● **BRIEF**: Where in the listing does the word "size" appear? Report each line that holds it.

● **SUPPLIED RECORDS**:
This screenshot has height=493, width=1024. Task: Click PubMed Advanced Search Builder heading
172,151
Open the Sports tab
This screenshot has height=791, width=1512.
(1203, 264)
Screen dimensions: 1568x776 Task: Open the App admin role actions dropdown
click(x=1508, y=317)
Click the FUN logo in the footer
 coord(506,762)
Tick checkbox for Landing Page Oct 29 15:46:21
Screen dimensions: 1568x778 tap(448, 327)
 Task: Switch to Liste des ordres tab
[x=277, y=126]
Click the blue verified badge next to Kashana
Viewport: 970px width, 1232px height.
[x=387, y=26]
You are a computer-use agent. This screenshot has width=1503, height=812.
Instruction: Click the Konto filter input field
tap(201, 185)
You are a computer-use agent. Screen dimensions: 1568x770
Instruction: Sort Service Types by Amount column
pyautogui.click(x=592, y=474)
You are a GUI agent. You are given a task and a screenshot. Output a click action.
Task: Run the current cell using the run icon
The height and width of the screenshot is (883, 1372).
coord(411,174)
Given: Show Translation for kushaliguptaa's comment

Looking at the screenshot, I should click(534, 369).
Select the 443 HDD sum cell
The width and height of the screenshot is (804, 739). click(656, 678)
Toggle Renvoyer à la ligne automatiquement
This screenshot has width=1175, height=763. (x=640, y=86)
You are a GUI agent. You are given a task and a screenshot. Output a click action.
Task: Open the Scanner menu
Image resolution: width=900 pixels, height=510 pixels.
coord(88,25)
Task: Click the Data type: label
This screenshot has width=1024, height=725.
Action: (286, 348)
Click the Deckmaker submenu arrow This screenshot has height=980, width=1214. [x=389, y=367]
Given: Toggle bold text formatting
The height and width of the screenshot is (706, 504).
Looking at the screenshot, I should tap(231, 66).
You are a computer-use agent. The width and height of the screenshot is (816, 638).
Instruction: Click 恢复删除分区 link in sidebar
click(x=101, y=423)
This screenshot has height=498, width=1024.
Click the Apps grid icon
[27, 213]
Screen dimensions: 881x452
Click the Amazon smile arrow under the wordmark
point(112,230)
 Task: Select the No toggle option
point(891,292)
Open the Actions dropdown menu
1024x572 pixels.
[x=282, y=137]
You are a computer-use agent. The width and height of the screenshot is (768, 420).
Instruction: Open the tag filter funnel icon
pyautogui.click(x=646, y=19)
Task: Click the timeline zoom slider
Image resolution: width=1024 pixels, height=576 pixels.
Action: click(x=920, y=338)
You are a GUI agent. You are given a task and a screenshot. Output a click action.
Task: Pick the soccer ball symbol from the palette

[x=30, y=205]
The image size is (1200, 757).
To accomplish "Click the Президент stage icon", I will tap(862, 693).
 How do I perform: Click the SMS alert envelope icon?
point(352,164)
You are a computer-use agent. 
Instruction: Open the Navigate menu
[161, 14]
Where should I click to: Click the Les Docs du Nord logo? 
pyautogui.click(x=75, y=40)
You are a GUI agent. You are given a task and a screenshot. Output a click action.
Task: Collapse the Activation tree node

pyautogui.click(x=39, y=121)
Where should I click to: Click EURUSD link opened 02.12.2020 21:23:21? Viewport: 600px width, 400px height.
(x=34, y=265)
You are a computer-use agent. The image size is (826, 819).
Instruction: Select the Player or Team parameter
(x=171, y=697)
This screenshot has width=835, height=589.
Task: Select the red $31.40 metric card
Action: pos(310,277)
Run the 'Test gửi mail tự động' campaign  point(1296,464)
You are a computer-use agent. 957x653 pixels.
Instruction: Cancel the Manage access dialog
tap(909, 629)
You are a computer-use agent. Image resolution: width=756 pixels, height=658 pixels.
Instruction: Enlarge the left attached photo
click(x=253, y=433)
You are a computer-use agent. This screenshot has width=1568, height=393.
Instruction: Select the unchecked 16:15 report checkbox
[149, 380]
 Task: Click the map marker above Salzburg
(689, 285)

● **TASK OUTPUT**:
The image size is (1200, 757).
You are a computer-use agent. The image size is (826, 819).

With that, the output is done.